Switch each "host" to "device" while copying everything from "By default, oneapi::mkl::blas::gemm" down to "your use case." in the forum thread below about calling oneMKL GEMM.

Source excerpt.
-- BEGIN --
Hi,
oneMKL gemm function can be called from the "host" as below
gemm_done = oneapi::mkl::blas::gemm(main_queue, transA, transB, m, n, k, alpha, A, ldA, B, ldB, beta, C, ldC, gemm_dependencies);
can gemm function also be called within user's kernel code? For example,
sycl::queue queue;
queue.submit([&](sycl::handler& cgh) {
cgh.parallel_for(range,[=](…) {
oneapi::mkl::blas::gemm(...); // calling routine from user’s kernel code
});
});
If so, do we need to pass "queue" again as the first argument to oneapi::mkl::blas::gemm(..)?
Thanks.
連結已複製
Hi Rajitha,
Thanks for posting in Intel communities.
By default, oneapi::mkl::blas::gemm can only be used on the host by passing the queue as an input parameter as per the example shown.
Thanks and Regards,
Praneeth Achanta
Hi @TestDR
As @PraneethA_Intel mentioned, oneMKL BLAS routines (including oneapi::mkl::blas::gemm) can only be called from host code currently, not from within a kernel.
The good news is that in the next oneAPI major release, we are planning to introduce experimental APIs that would let you call oneMKL GEMM within a kernel. If you're able to provide more details (how large the matrices are, how GEMM fits into the calculation your kernel performs), we could assess if these APIs would be a good fit for your use case.
Best, Peter
Hi Rajitha,
We assume that your issue is resolved. If you need any additional information, please post a new question as this thread will no longer be monitored by Intel.
Thanks and Regards,
Praneeth Achanta
-- END --
Information shown.
-- BEGIN --
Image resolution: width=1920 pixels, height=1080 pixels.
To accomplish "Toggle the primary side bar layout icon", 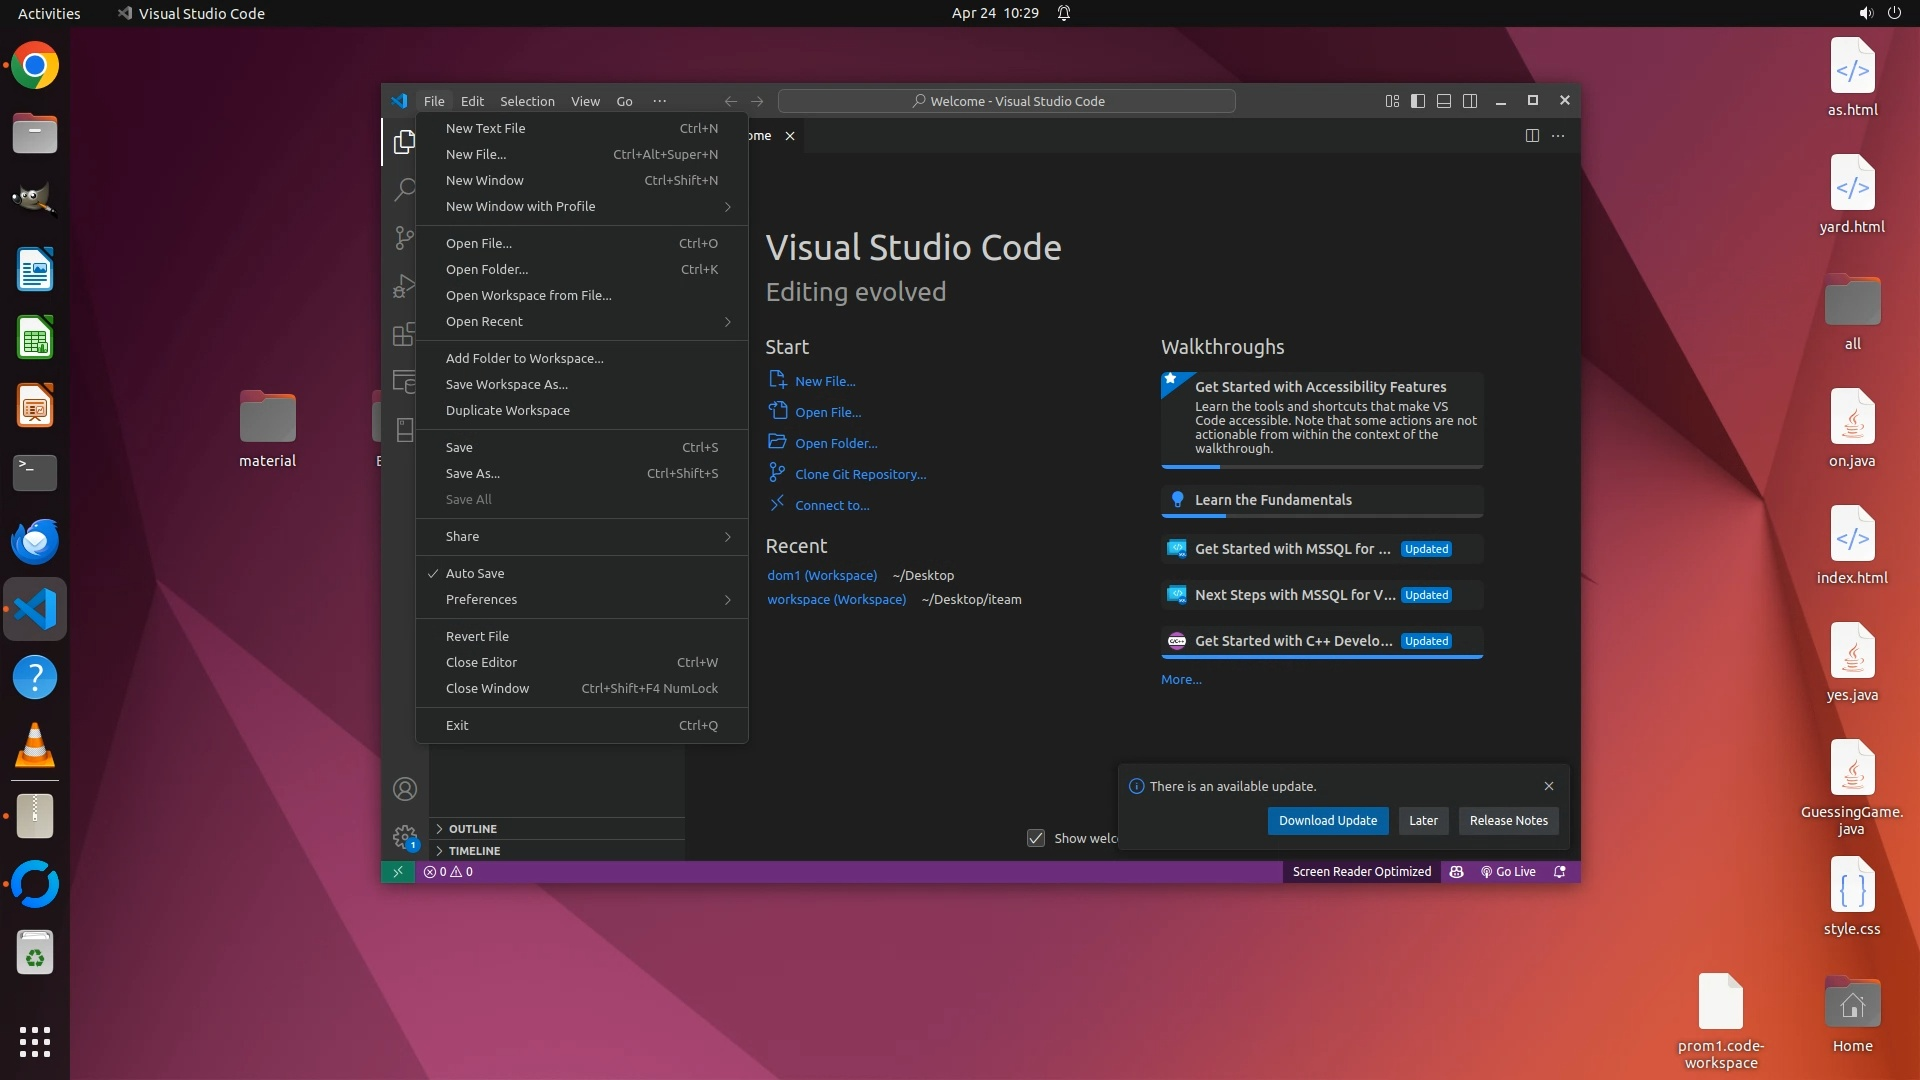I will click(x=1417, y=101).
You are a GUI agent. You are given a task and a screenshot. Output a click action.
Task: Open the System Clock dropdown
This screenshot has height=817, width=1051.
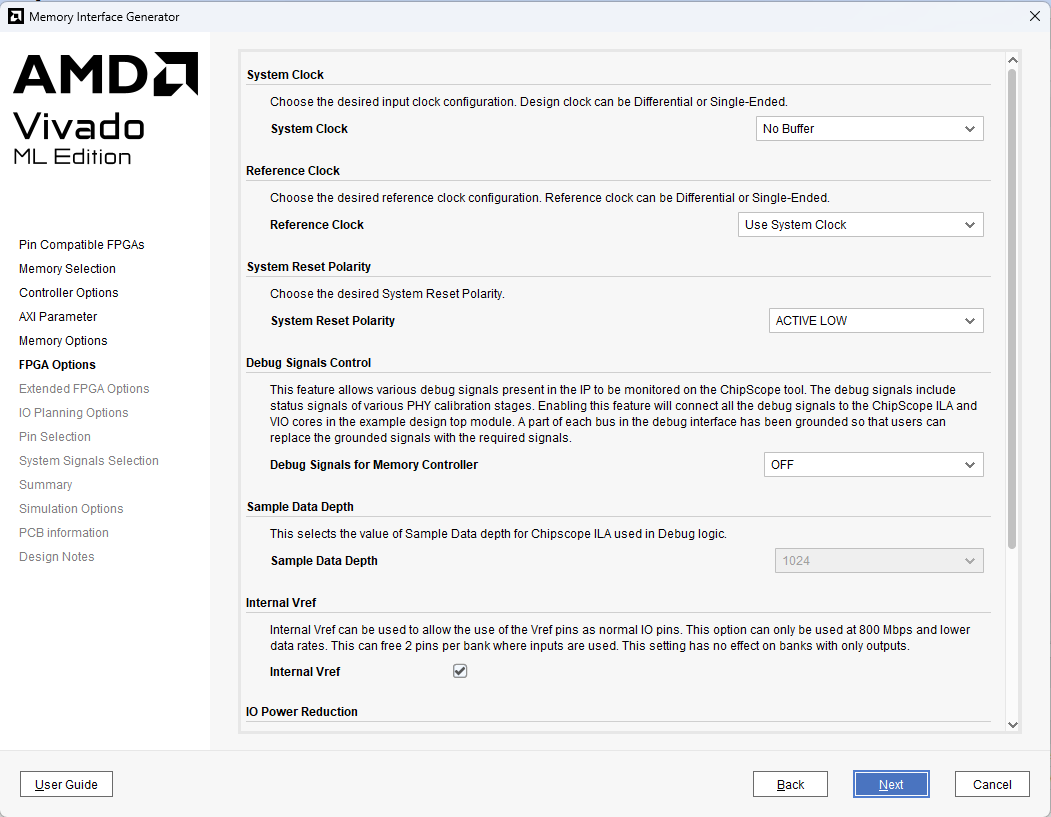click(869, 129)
-- END --
-- BEGIN --
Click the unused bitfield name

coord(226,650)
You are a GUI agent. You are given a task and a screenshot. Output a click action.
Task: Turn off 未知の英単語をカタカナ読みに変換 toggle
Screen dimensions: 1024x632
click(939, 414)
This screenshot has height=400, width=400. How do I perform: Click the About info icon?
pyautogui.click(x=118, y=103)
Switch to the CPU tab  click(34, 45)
-- END --
-- BEGIN --
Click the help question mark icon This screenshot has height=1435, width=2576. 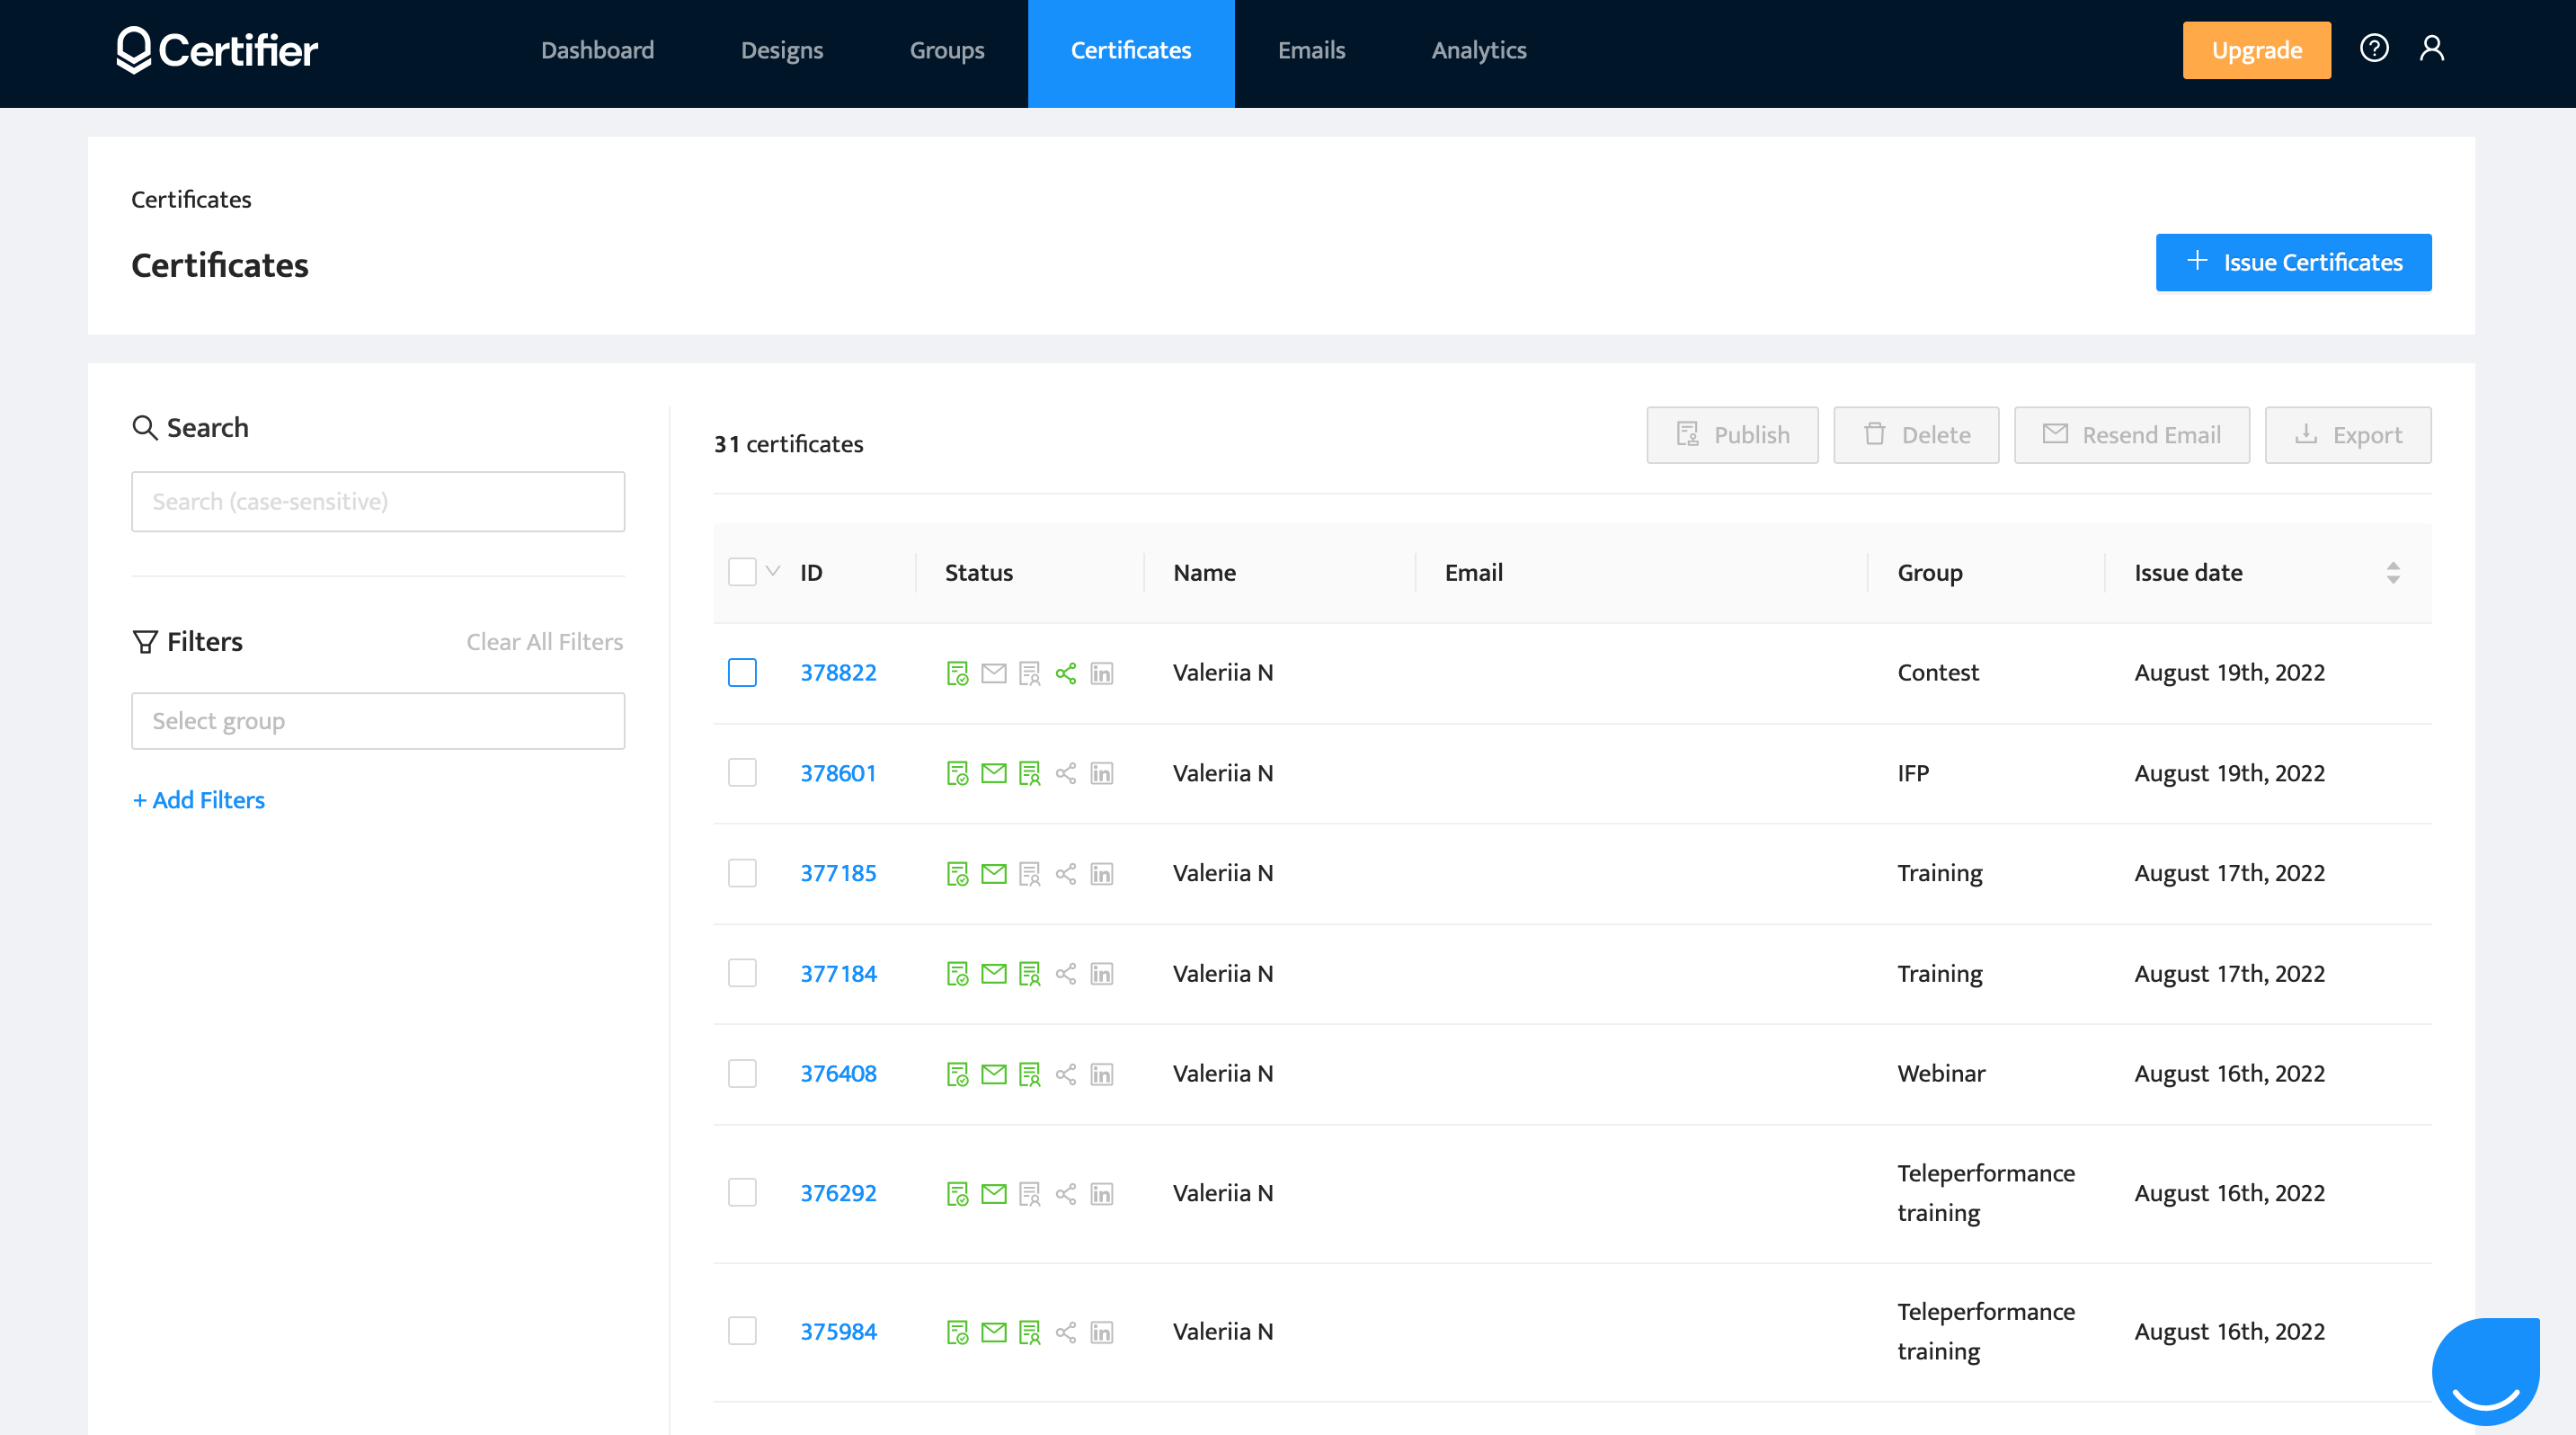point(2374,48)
-- END --
Final result.
By default, oneapi::mkl::blas::gemm can only be used on the device by passing the queue as an input parameter as per the example shown.
Thanks and Regards,
Praneeth Achanta
Hi @TestDR
As @PraneethA_Intel mentioned, oneMKL BLAS routines (including oneapi::mkl::blas::gemm) can only be called from device code currently, not from within a kernel.
The good news is that in the next oneAPI major release, we are planning to introduce experimental APIs that would let you call oneMKL GEMM within a kernel. If you're able to provide more details (how large the matrices are, how GEMM fits into the calculation your kernel performs), we could assess if these APIs would be a good fit for your use case.